Quantitative real-time polymerase chain reaction (PCR) of adeB gene: Efflux-positive isolates were assessed for the expression of adeB gene. 16S rRNA was used as a housekeeping gene to normalize levels of adeB transcripts. Oligonucleotide primer sequences used for adeB and 16S rRNA are shown in Table I. Total RNA was initially extracted (Total RNA Purification Kit; Jena Bioscience, Germany) from cultures grown in the mid-log phase of growth in Luria-Bertani broth (Merck, Darmstadt, Germany) and then contaminating DNA was removed by RNase-free DNase I (Fermentas, Thermo Fisher Scientific Inc., Vilnius, Lithuania). The concentrations of RNA in each sample were quantified with a spectrophotometer at 260 and 280 nm. DNAse-treated RNA (2.5 μg) was reverse transcribed into cDNA using the CycleScript RT PreMix Kit (Bioneer, Korea) and 80 pM random hexamer (dN6) (Bioneer, Korea). Reverse-transcriptase PCR (RT-PCR) was performed by using a 2× GreenStar Master Mix Kit (Bioneer, Korea) on a Corbett Rotor-Gene 6000 real-time rotary analyzer (Corbett Life Science, Australia). A typical RT-PCR sample (25 μl) contained 11 μl of PCR Master Mix, 1 μl of cDNA, 0.5 μl of 0.8 μM solutions of both forward and reverse gene-specific primers and 12 μl of double distilled water. Real-time run protocol was the same as previously described16. Each sample was run in triplicate. A critical threshold cycle (CT) value was used to represent adeB transcripts quantitatively. The △CT for adeB transcripts was calculated against that for the 16S rRNA gene, and the △△CT was calculated against that for the ciprofloxacin-susceptible strain, A. baumannii ATCC 19606. The adeB relative expression was calculated by the 2^−△△CT method.

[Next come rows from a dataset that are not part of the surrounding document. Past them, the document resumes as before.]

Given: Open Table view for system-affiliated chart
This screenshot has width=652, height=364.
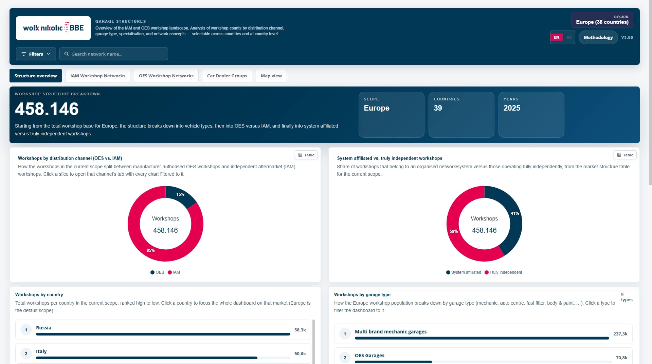Looking at the screenshot, I should click(625, 155).
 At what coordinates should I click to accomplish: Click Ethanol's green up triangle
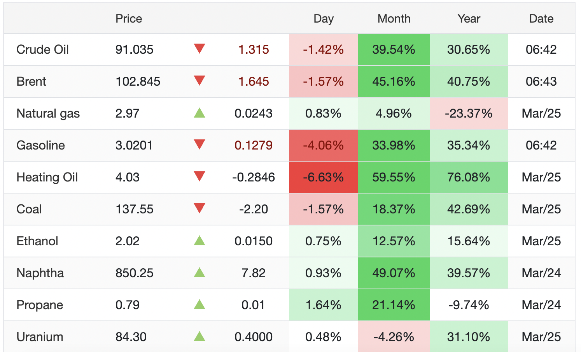click(x=200, y=241)
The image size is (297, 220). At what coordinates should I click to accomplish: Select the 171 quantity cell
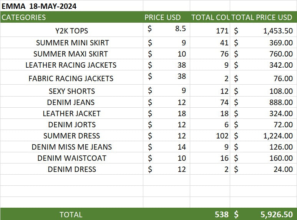pyautogui.click(x=210, y=30)
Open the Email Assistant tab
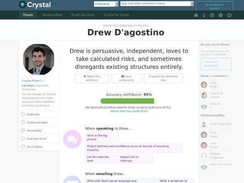The width and height of the screenshot is (244, 183). [x=83, y=15]
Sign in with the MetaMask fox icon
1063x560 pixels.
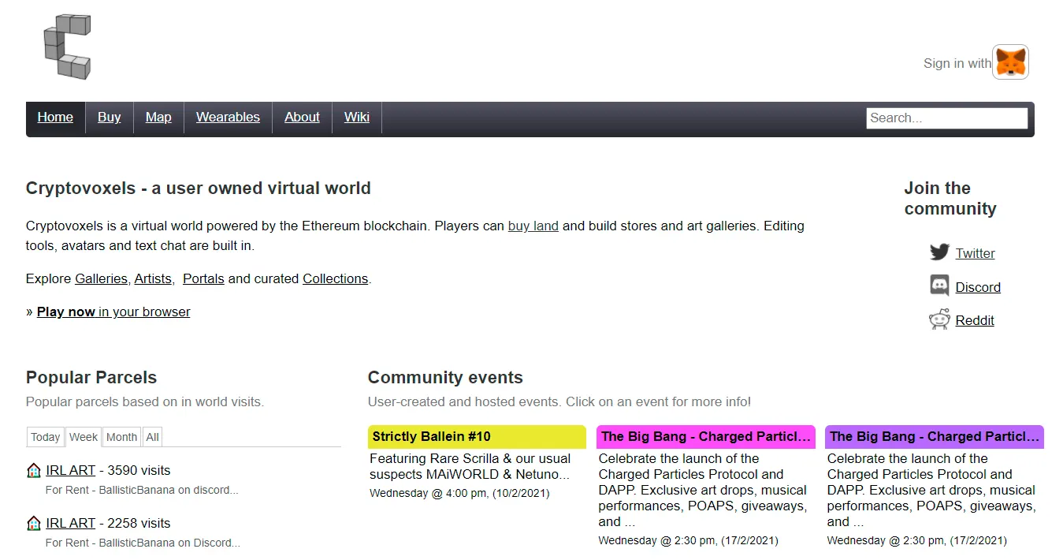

Statistical analysis: SPSS 18 for Windows (SPSS Inc., Chicago, IL, USA) was used for statistical analysis. Differences in the mean expression level of adeB transcripts in the clinical isolate groups against that the A. baumannii ATCC 19606 control strain were assessed by independent samples t test. Categorical variables, including antibiotic resistance pattern, mutation in the adeR-adeS locus and adeB expression, were compared using the Chi-square test. The relationship between ciprofloxacin MIC values with the number of adeR and adeS mutations and with the expression level of adeB gene was assessed by calculating Spearman's correlation coefficient.

Results

Bacterial isolates, susceptibility profiles and effects of carbonyl cyanide 3-chlorophenylhydrazone (CCCP): During a nine-month period, a total of 50 single patient isolates of A. baumannii were recovered from hospitalized burn patients. Eighteen per cent (9 out of 50) and 82 per cent (41 out of 50) of the bacterial isolates were originated from blood and wound specimen cultures, respectively.

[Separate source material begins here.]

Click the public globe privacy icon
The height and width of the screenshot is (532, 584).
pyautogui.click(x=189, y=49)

High rates of resistance to ciprofloxacin (88%), ceftazidime (88%), cefepime (74%) and imipenem (72%) were observed. However, isolates showed less resistance to gentamicin (64% resistant). Forty isolates (80%) were classified as MDR-AB based on non-susceptibility to >1 agent in ≥3 antimicrobial categories18. The MIC determinations of all test antimicrobials against A. baumannii isolates are shown in Table II. The MIC₅₀ and the MIC₉₀ values for ceftazidime were both <128 μg/ml, higher than those of other antibiotics tested, while imipenem represents the lowest determinations of MIC₅₀ (32 μg/ml) and MIC₉₀ (64 μg/ml).

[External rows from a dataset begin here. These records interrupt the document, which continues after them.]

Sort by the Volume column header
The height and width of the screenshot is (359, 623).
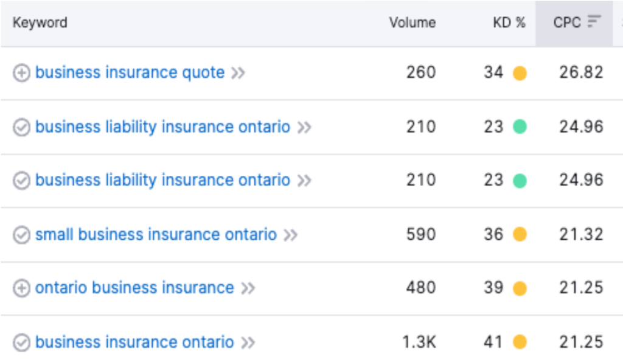pyautogui.click(x=412, y=23)
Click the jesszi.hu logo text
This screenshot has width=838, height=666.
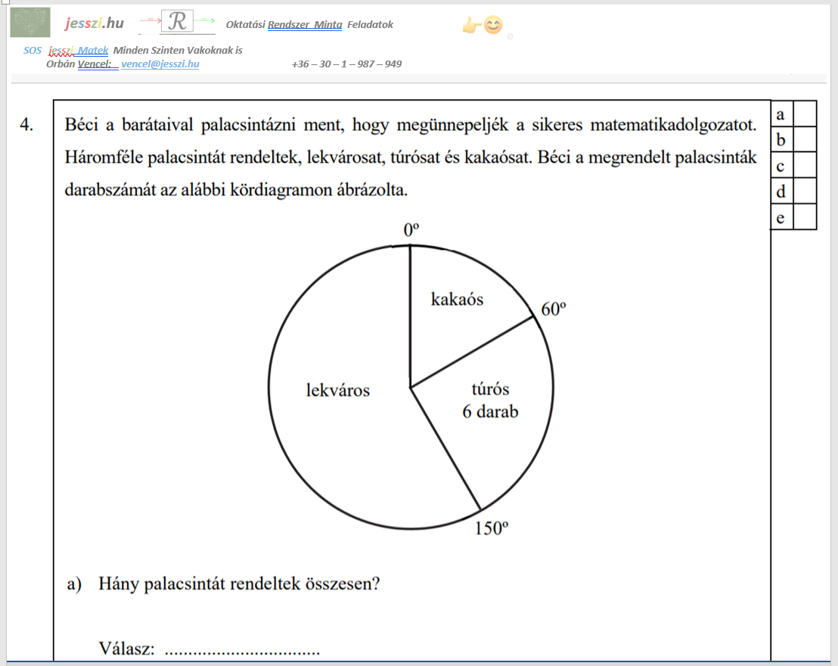click(94, 23)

In the phenotypic assay for the detection of efflux phenotype, CCCP reduced MIC of ciprofloxacin from a 4- to >16-fold in 32 per cent (16 out of 50) of A. baumannii isolates, suggesting a putative efflux mechanism. All efflux-positive A. baumannii isolates in this study were ciprofloxacin-intermediate (MIC=2 μg/ml) and ciprofloxacin-full resistant (MIC=4 to ≥128 μg/ml) (Table II).

Sequencing of the adeR-adeS regulatory system: All 18 clinical A. baumannii isolates, including 16 efflux-positive and two ciprofloxacin-susceptible isolates, were found to carry chromosomal adeB, adeR and adeS genes, simultaneously. The sequencing analysis of the PCR products showed that multiple-point mutations were common in adeR-adeS locus. Both ciprofloxacin-susceptible isolates were found to have two mutations each. AB5 had mutations located at the T137A and N115H positions in the AdeR. Isolate AB24 had mutations located in the N115H and N139H positions within the AdeR and AdeS, respectively (Table III). Multiple-sequence alignment of AdeR and AdeS from clinical isolates in comparison to A. baumannii ATCC 17978 is shown in Fig. 1. None of the isolates possessed the P116L and T153M substitutions in the AdeR and AdeS, respectively, which were identified to cause altered expression of adeB11. However, some mutations associated with the adeABC overexpression and also SNPs were observed in 87.5 per cent (14 out of 16) of efflux-positive isolates (Table III).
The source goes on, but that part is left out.